- _Exercise details_:
Reproduce the items verbatim from the first line up to and including the line with "Action: pos(1449,27)".

- _Material shown_:
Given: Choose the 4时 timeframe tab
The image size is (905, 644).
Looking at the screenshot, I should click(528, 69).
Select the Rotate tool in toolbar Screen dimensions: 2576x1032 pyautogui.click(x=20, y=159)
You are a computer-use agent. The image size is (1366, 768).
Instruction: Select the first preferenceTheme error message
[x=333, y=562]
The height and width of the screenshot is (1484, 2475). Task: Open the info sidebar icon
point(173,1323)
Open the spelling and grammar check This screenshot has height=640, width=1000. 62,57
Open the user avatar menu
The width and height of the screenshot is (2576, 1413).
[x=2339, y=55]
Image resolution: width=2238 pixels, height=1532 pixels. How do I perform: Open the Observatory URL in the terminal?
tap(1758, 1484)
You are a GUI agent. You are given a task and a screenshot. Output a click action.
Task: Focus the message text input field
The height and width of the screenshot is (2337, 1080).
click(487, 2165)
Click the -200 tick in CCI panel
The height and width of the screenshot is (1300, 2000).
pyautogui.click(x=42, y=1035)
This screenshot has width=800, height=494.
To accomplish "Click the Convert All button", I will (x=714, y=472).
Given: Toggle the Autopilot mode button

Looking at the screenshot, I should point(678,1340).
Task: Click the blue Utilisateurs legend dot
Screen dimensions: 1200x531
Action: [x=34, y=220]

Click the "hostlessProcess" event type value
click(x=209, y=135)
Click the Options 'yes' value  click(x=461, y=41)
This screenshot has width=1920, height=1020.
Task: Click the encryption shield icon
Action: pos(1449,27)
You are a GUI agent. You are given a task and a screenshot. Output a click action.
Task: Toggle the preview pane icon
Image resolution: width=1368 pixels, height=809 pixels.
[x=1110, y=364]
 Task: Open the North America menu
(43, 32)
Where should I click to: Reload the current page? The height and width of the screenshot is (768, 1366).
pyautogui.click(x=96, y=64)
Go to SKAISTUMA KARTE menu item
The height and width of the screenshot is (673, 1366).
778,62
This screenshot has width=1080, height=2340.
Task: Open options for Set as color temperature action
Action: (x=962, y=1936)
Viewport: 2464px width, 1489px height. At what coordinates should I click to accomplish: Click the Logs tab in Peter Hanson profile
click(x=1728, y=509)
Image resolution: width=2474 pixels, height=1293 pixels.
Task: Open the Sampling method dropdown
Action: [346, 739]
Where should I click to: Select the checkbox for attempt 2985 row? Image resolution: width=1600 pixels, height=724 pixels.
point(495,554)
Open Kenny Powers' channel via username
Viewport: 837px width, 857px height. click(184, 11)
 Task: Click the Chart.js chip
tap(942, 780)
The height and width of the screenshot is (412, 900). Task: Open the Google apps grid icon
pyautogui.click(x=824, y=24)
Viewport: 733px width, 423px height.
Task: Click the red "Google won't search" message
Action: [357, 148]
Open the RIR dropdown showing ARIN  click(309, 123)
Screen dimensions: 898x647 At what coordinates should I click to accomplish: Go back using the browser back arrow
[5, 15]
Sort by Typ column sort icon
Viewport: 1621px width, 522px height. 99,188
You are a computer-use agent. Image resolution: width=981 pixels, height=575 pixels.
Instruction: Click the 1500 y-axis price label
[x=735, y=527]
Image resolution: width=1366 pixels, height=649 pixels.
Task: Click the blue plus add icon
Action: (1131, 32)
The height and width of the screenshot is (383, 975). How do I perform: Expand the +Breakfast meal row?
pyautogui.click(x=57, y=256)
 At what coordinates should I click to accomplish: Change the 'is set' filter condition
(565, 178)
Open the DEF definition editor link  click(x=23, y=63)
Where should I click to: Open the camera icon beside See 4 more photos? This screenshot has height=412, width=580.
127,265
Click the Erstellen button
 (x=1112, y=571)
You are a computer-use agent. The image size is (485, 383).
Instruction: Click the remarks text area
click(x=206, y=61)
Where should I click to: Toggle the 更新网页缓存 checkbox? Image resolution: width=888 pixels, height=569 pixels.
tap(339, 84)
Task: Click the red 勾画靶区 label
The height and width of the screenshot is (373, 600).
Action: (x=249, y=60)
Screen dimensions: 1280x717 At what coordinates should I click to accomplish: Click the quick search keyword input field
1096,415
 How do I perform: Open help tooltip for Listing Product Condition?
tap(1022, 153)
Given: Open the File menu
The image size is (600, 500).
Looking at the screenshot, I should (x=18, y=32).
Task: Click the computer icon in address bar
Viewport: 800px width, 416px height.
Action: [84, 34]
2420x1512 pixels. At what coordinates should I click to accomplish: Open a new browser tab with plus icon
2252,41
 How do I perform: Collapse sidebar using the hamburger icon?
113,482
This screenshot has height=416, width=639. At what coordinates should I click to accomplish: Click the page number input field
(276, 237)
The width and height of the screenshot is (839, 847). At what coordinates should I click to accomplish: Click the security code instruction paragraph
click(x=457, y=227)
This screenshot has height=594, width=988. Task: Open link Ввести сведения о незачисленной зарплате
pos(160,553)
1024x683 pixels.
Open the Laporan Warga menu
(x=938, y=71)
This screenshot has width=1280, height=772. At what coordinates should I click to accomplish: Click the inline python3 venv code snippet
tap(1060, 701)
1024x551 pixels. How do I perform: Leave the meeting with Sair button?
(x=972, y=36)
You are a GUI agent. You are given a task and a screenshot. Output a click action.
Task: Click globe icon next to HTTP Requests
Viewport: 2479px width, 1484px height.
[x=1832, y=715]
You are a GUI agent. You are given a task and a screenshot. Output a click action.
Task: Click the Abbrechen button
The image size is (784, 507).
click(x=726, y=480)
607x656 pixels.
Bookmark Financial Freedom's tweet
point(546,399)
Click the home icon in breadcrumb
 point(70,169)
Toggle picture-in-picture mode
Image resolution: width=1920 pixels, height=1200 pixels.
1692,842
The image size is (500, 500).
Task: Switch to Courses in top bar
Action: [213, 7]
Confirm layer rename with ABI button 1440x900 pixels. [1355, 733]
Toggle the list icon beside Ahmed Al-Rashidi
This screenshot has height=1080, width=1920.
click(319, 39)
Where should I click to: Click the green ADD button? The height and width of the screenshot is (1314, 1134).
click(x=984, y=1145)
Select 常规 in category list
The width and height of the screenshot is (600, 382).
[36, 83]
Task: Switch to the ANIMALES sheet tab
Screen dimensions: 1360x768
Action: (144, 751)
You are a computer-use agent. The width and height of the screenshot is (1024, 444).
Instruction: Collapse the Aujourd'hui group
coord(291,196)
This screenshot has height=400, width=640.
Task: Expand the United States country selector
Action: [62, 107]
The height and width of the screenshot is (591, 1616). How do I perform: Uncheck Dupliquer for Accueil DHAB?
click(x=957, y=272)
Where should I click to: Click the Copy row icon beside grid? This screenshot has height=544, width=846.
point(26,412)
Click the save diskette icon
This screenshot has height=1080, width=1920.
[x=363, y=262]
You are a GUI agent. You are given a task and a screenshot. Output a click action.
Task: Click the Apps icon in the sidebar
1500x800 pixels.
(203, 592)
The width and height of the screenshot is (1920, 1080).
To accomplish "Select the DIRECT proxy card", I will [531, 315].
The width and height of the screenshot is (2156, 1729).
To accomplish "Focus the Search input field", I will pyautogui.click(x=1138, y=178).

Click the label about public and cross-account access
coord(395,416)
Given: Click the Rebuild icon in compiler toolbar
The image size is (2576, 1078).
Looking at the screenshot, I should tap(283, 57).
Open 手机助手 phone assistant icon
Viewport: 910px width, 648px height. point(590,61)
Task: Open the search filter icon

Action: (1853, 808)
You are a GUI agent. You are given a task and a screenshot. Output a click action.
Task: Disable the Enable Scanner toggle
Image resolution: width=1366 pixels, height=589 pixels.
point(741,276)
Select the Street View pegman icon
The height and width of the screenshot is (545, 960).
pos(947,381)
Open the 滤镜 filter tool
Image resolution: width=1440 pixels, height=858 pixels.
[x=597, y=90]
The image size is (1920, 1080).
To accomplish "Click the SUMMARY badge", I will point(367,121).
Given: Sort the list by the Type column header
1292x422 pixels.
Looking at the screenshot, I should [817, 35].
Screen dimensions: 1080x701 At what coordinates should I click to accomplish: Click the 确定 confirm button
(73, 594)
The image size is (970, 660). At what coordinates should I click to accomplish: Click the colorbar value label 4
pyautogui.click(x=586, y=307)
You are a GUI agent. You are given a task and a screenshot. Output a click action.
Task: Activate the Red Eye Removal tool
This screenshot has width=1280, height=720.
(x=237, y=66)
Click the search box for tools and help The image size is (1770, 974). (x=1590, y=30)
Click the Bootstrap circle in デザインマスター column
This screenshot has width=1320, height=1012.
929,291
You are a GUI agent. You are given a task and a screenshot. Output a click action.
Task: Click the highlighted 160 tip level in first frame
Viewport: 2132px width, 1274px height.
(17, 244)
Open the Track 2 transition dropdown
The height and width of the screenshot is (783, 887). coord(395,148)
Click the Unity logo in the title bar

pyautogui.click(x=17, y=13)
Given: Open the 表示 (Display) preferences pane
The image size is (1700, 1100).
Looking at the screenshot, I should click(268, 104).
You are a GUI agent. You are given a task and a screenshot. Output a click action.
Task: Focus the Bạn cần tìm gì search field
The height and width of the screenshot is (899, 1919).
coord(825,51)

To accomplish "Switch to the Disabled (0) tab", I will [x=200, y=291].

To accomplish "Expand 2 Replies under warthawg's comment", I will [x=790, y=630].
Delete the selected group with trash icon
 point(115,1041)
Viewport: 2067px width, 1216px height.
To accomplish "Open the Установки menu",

- _Answer to this problem_:
Given: Choose the 4时 timeframe tab
The image size is (905, 644).
Looking at the screenshot, I should click(528, 69).
Select the Rotate tool in toolbar Screen dimensions: 2576x1032 pyautogui.click(x=20, y=159)
You are a computer-use agent. The image size is (1366, 768).
Instruction: Select the first preferenceTheme error message
[x=333, y=562]
The height and width of the screenshot is (1484, 2475). Task: Open the info sidebar icon
point(173,1323)
Open the spelling and grammar check This screenshot has height=640, width=1000. 62,57
Open the user avatar menu
The width and height of the screenshot is (2576, 1413).
[x=2339, y=55]
Image resolution: width=2238 pixels, height=1532 pixels. How do I perform: Open the Observatory URL in the terminal?
tap(1758, 1484)
You are a GUI agent. You are given a task and a screenshot. Output a click action.
Task: Focus the message text input field
The height and width of the screenshot is (2337, 1080).
click(487, 2165)
Click the -200 tick in CCI panel
The height and width of the screenshot is (1300, 2000).
pyautogui.click(x=42, y=1035)
This screenshot has width=800, height=494.
To accomplish "Click the Convert All button", I will (x=714, y=472).
Given: Toggle the Autopilot mode button

Looking at the screenshot, I should point(678,1340).
Task: Click the blue Utilisateurs legend dot
Screen dimensions: 1200x531
Action: [x=34, y=220]

Click the "hostlessProcess" event type value
click(x=209, y=135)
Click the Options 'yes' value  click(x=461, y=41)
This screenshot has width=1920, height=1020.
Task: Click the encryption shield icon
Action: pos(1449,27)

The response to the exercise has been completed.